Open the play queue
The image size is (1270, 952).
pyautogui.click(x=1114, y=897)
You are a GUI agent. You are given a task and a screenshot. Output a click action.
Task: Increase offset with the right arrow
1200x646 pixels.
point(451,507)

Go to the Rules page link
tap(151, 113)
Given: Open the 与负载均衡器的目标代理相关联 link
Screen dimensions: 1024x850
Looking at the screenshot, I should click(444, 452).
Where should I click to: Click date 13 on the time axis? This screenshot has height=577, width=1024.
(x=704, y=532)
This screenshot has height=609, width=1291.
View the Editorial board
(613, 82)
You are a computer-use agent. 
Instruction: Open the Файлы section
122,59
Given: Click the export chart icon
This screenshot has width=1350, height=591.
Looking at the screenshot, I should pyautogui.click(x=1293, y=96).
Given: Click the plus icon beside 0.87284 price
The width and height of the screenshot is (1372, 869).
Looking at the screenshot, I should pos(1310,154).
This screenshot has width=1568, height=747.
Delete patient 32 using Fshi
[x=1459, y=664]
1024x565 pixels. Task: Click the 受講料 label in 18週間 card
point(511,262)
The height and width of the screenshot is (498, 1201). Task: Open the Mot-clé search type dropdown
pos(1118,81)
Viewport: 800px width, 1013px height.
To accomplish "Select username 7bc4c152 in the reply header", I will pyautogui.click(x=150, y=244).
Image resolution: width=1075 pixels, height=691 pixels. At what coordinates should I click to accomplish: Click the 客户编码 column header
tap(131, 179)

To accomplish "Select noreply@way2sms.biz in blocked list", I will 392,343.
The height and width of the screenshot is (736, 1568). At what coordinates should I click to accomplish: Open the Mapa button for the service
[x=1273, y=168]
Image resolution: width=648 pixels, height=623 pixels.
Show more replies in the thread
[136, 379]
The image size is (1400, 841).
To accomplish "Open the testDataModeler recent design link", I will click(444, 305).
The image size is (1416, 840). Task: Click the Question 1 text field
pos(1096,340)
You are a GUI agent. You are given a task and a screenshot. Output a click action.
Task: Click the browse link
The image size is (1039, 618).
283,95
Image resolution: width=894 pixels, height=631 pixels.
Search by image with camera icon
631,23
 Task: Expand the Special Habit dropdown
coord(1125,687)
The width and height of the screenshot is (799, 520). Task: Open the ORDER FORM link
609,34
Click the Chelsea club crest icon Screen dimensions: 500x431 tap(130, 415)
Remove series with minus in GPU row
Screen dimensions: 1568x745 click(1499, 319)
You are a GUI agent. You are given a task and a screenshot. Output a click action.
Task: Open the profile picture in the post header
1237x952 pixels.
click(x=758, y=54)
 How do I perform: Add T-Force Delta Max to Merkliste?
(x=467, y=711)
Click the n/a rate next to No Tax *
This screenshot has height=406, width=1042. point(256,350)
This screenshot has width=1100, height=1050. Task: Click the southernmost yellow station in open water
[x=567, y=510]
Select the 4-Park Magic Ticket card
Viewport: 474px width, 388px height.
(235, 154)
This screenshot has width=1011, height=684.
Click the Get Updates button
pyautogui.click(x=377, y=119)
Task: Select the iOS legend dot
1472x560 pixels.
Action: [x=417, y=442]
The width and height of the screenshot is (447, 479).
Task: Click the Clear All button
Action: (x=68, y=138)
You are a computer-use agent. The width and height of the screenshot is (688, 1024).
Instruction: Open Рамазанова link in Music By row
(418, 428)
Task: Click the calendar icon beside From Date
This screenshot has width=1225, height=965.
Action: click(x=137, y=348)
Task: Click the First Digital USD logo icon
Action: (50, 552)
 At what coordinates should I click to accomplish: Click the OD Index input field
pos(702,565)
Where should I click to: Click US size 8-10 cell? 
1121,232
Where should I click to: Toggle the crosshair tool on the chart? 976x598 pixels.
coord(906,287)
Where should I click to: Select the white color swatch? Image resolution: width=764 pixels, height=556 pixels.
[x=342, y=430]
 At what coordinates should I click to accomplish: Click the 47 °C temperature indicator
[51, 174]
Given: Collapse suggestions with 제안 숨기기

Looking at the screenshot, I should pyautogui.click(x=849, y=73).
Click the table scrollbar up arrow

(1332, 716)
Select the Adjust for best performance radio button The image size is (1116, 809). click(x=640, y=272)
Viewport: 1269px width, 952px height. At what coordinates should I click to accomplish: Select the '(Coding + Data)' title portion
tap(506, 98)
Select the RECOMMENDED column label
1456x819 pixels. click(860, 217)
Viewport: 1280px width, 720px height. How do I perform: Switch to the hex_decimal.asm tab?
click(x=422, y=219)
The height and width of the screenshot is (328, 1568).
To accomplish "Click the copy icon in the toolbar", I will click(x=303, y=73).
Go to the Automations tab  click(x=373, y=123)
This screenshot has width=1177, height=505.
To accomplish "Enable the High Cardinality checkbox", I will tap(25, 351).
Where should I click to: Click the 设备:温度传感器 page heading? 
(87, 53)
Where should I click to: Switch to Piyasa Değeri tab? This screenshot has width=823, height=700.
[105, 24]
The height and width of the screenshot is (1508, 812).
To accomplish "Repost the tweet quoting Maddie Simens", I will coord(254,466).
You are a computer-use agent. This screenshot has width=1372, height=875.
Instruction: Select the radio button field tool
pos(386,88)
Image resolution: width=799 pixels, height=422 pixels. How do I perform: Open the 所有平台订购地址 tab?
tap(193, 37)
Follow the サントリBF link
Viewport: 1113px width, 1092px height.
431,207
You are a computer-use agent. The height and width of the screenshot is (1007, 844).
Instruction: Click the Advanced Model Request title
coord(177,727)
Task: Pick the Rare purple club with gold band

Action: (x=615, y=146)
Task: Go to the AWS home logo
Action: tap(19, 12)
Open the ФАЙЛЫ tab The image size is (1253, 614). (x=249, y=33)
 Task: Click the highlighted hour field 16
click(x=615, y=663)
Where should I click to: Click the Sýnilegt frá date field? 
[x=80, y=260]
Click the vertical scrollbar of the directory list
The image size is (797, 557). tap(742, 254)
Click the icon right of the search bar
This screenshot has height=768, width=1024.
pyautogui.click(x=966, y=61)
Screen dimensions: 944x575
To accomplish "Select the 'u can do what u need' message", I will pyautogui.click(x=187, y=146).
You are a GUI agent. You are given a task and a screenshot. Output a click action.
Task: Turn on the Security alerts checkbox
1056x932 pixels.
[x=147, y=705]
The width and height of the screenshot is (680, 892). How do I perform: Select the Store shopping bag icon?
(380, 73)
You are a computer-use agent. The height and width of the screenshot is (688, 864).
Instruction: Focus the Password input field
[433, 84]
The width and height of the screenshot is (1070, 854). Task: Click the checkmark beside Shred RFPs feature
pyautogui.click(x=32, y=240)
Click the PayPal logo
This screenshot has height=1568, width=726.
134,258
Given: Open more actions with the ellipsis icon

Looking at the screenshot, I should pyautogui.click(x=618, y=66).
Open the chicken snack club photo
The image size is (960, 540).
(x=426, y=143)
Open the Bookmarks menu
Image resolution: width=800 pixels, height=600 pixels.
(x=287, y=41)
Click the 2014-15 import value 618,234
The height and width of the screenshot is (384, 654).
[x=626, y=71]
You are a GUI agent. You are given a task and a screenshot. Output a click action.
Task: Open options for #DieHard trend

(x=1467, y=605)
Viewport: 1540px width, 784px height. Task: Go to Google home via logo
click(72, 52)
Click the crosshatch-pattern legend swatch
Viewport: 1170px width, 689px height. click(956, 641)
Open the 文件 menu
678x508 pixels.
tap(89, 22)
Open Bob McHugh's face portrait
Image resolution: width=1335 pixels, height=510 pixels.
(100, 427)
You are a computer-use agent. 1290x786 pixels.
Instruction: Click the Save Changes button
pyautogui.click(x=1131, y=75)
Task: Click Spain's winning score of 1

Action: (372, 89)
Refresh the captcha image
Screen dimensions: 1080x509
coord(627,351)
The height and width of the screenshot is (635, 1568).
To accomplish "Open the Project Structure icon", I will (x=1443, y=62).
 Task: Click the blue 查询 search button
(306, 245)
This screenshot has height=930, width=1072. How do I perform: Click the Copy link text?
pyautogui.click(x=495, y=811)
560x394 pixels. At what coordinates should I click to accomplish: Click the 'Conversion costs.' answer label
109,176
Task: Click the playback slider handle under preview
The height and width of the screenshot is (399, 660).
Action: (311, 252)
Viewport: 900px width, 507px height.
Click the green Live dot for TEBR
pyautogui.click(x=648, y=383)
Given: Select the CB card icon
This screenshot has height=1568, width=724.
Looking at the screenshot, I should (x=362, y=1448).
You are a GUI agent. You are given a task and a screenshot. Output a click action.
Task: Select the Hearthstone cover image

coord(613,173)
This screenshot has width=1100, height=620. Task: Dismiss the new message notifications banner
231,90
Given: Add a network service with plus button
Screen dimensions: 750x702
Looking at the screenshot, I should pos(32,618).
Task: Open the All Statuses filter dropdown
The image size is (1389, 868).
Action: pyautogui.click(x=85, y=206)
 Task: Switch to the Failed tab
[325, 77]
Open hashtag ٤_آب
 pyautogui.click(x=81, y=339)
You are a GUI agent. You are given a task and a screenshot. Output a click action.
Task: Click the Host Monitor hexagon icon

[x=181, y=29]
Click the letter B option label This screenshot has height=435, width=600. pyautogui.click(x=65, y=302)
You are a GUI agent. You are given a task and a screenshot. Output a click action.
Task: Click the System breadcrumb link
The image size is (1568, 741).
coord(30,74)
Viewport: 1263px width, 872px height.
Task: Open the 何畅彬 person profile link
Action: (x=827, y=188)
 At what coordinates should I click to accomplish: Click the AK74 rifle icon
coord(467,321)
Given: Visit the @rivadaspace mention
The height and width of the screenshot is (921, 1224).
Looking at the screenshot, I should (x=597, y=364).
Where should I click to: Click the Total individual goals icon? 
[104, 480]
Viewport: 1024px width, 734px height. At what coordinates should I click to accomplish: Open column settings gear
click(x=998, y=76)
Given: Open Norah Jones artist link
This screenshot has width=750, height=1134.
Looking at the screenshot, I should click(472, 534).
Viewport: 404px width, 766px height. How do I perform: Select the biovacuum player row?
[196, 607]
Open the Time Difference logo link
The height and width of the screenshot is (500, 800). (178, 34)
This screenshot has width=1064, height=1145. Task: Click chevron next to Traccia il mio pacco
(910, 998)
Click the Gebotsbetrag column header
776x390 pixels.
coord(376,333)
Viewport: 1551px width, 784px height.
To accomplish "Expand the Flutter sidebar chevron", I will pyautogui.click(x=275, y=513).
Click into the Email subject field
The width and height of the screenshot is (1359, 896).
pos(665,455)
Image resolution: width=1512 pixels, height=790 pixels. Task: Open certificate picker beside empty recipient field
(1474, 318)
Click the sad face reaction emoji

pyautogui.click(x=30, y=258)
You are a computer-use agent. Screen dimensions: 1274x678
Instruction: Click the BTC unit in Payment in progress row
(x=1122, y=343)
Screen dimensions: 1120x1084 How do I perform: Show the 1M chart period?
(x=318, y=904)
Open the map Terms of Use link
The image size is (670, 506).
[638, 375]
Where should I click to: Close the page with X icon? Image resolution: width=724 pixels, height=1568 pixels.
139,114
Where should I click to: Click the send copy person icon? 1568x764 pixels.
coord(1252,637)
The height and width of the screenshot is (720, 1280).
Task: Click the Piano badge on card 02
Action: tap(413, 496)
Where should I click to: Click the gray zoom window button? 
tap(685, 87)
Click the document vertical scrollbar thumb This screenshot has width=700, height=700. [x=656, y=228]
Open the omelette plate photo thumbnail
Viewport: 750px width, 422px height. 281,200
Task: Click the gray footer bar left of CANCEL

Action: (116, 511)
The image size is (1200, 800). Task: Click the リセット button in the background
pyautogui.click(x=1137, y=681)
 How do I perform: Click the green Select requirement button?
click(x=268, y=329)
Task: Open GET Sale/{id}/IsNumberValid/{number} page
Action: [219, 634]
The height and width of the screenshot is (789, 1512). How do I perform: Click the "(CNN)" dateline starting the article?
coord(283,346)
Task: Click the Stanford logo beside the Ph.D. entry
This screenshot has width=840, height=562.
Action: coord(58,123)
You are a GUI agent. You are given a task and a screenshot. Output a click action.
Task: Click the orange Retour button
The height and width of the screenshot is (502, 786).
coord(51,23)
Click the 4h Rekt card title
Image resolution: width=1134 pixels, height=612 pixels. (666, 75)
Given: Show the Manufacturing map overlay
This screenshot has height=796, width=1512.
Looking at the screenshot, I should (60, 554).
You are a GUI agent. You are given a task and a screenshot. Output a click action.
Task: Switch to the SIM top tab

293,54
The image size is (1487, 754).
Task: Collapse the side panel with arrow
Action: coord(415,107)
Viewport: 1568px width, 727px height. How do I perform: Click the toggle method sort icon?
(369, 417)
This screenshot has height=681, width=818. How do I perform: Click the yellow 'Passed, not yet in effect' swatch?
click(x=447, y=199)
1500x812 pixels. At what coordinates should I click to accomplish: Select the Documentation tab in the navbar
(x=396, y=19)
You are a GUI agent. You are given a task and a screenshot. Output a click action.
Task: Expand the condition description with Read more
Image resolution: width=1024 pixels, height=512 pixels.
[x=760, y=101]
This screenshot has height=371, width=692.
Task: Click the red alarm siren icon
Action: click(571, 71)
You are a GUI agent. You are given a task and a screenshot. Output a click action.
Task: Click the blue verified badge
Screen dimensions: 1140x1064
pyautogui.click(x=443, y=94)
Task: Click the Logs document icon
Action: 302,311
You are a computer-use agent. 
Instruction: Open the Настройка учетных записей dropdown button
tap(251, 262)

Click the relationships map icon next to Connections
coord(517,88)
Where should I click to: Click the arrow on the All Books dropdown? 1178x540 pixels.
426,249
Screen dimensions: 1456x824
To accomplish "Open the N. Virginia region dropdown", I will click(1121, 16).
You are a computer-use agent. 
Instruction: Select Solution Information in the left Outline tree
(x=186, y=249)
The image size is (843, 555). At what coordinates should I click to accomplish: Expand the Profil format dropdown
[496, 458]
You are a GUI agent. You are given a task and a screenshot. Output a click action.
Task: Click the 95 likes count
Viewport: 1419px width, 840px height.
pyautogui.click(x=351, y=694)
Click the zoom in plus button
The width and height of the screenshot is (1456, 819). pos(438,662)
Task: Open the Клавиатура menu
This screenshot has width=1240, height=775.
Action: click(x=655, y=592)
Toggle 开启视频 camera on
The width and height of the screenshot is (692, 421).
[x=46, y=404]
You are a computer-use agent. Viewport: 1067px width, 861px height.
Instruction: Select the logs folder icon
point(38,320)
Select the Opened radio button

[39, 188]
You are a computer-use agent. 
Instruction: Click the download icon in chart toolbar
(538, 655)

——————

If a line in the records above has the word "right", copy it.

== Answer section ==
Task: Increase offset with the right arrow
Click the icon right of the search bar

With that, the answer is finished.